Du fay had a colorful life. Born as a bastard of a priest at Cambrai (now France); he was raised by his mother and, having shown exceptional musical talent, received the help of many clerics who gave him an excellent musical formation. He obtained a benefice as a chaplain at the age of 16, at Cambrai, traveled to Contanz for the Ecumenical Council held there 1415-1418. Returning to Cambrai, he was made a subdeacon at the Cathedral, where he served two years. Then he spent four years traveling in Italy and working as a musician for the Nobility. Worn out by travels he returned home for two years, beginning in 1426.

He then traveled to Bologna, in Italy, and was taken under the patronage of Cardinal Louis Aleman, the papal legal. He was ordained a deacon, and then a priest at Bologna.  He fled Bologna in 1428, when it rebelled against the Pope, and went to Rome where he entered the service of Popes Martin V and Eugene IV. There he became the most famous musician in Europe of his time. When the forces of Conciliarists drove Pope Eugene from Rome and set up a temporary republic, he accepted invitations to courts from all over Europe.
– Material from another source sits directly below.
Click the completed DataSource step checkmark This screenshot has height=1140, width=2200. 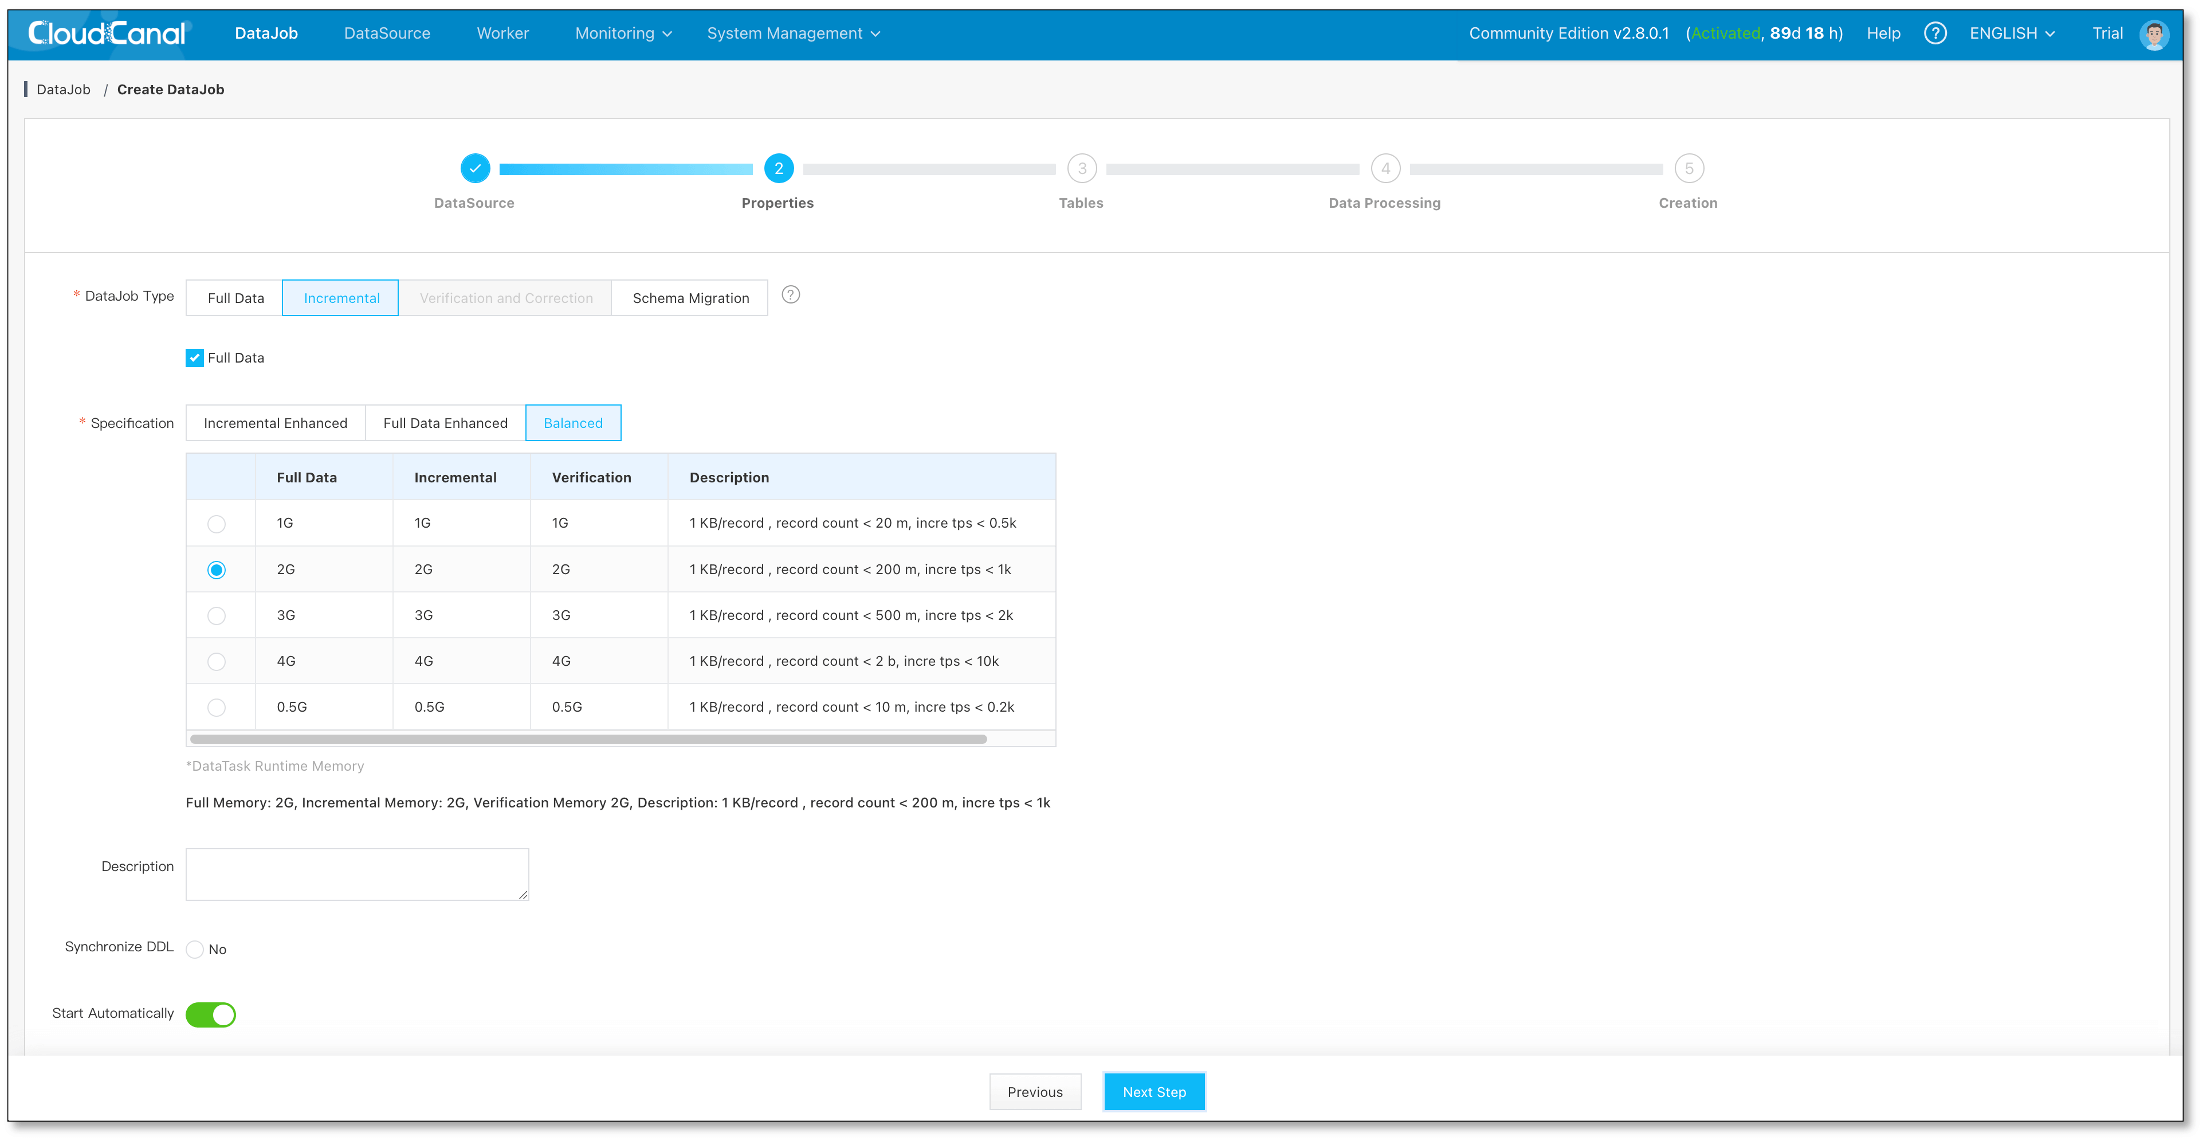click(x=475, y=168)
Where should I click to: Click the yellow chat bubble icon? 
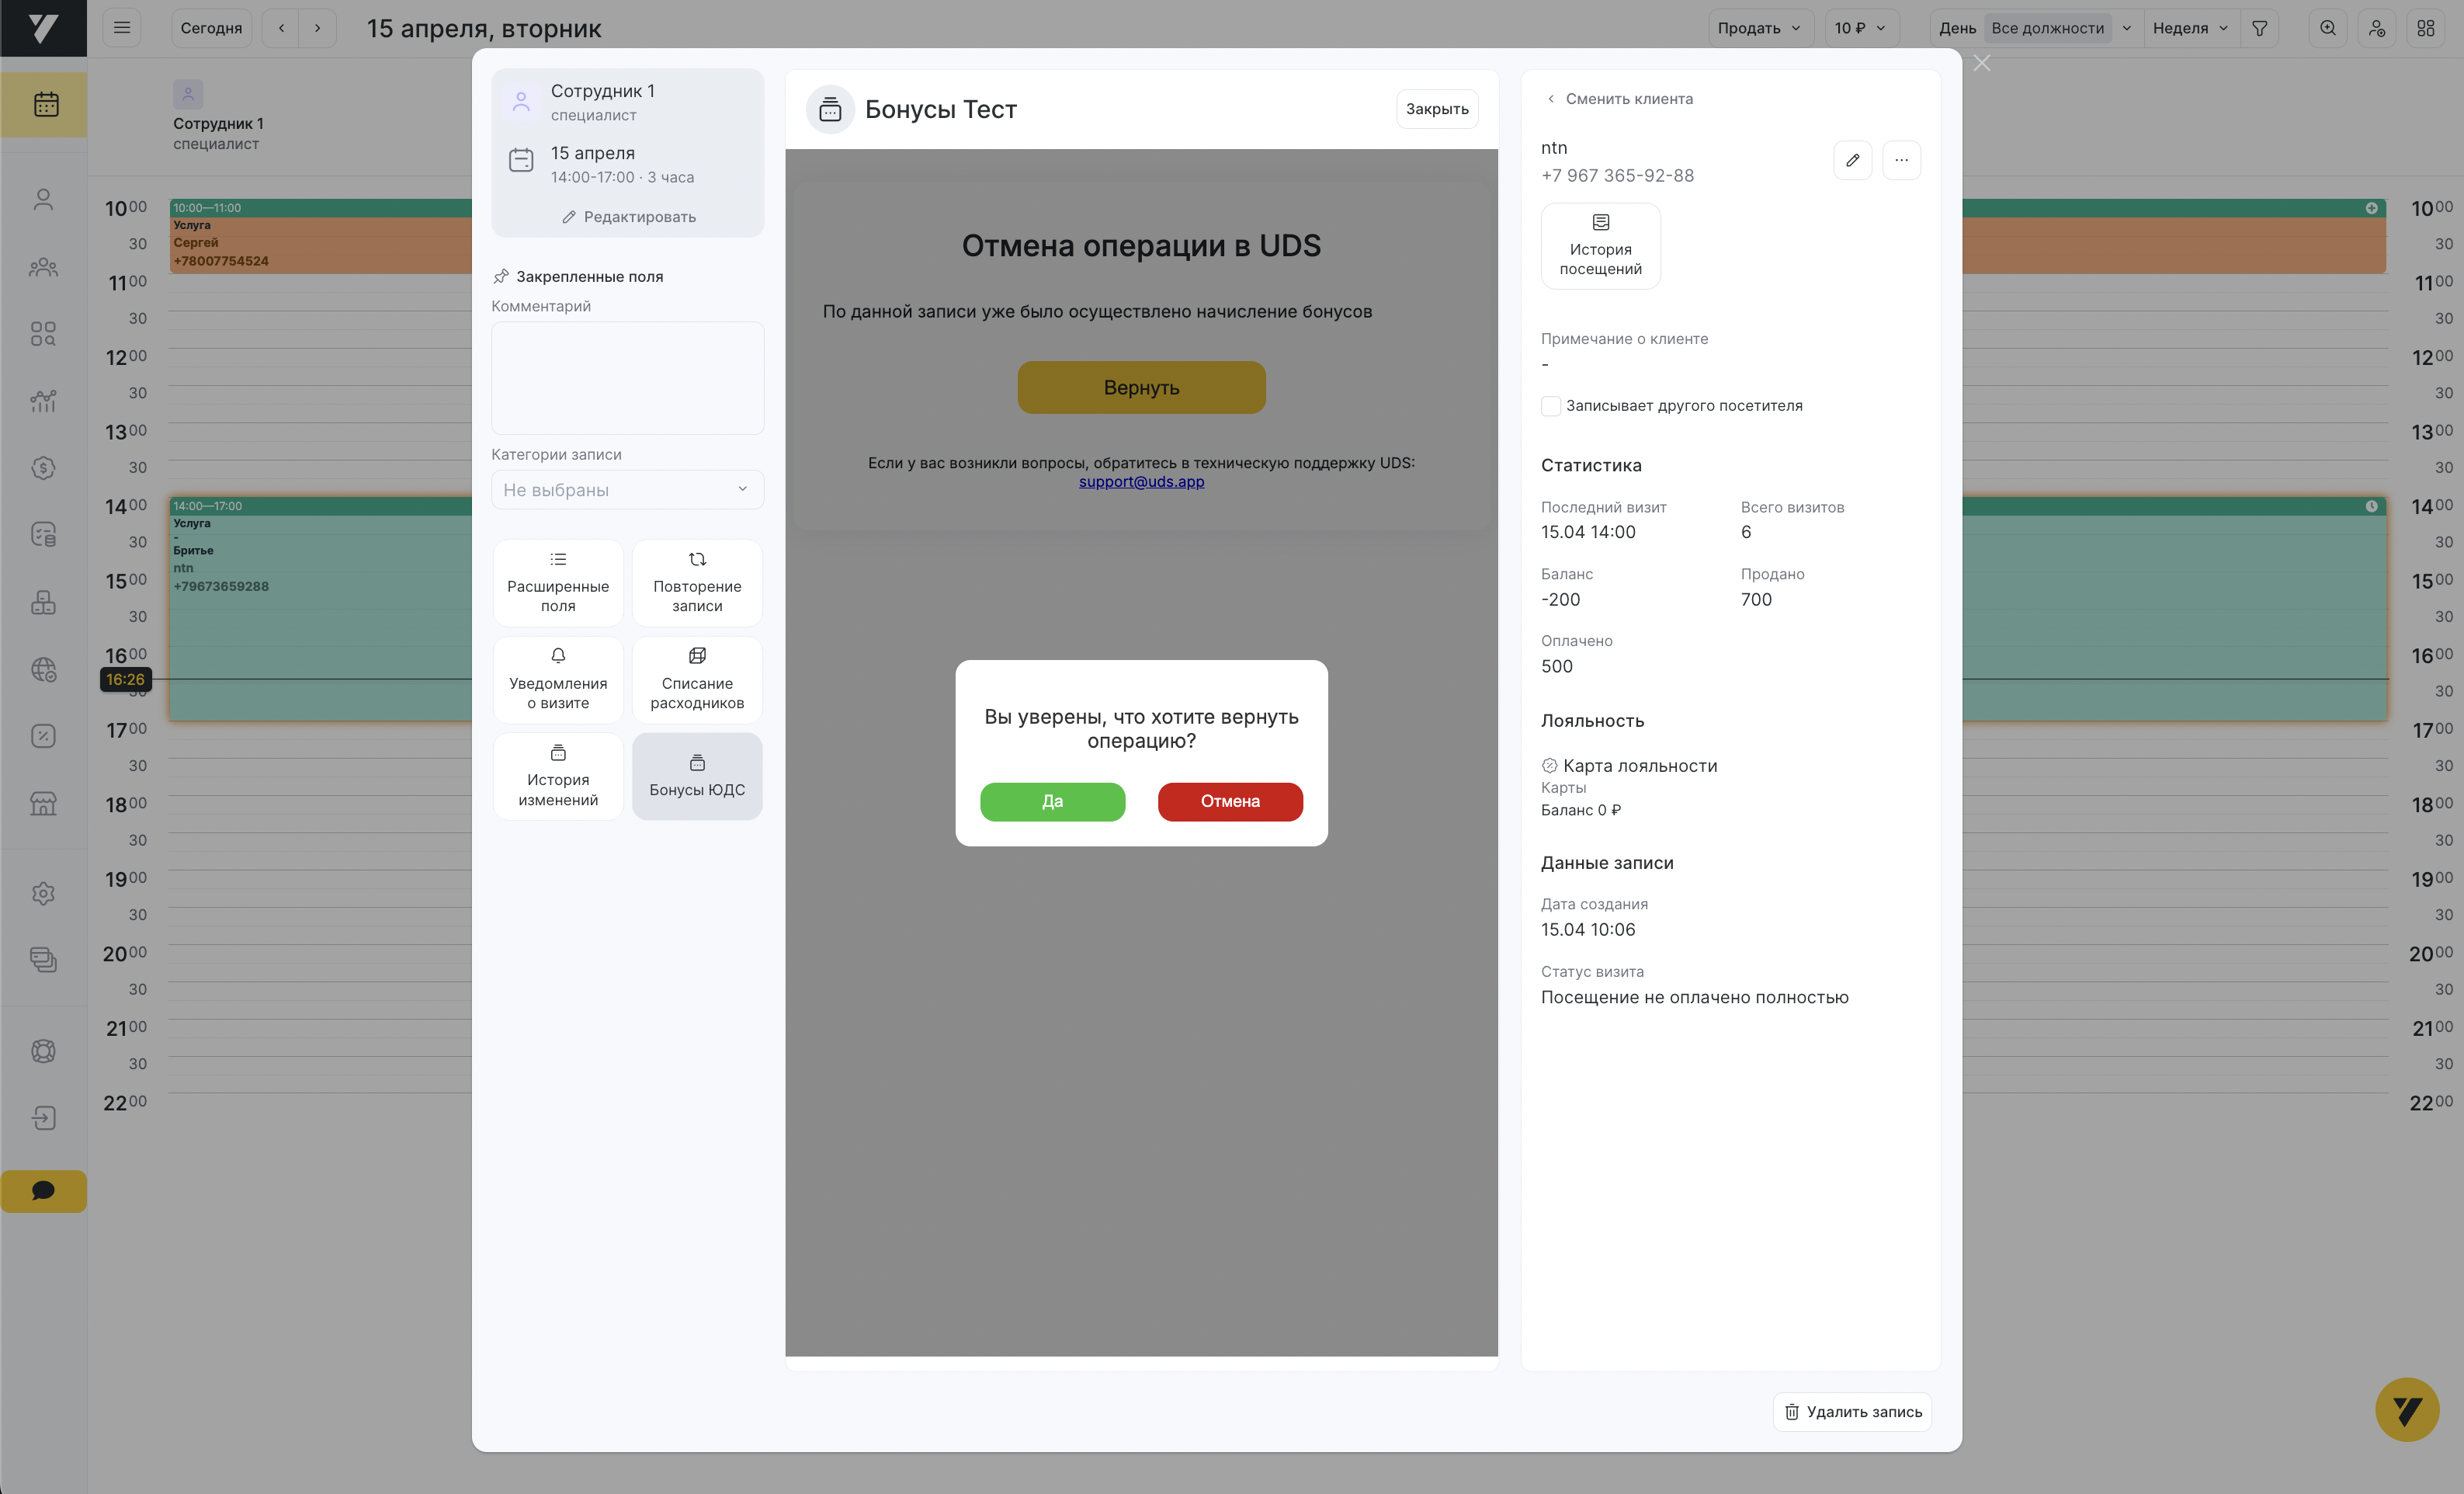coord(43,1191)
He was the court composer for the Duke of Savoy in 1434, and returned to the service of Pope Eugene IV at Florence in 1435. When the schismatic Council of Basel deposed Pope Eugene IV, he fled to Turin and got a degree in law and then returned home to Cambrai, where he obtained a position as Canon of the Cathedral in 1440.

From 1452 he traveled Italy seeking the patronage of the Nobility, writing and composing music to pay his way. In his final years, he returned to and remained at Cambrai, where his fame drew students of music and composers from all of Europe to collaborate with him. He completely revised the musical  books used by the Cathedral and set in motion the rise of sacred polyphony for the next generation.

He died on Nov. 27, 1470, and as he passed requested that his motet, Ave Regina Caelorum be sung. Thus died a great servant of Our Lady and the Church.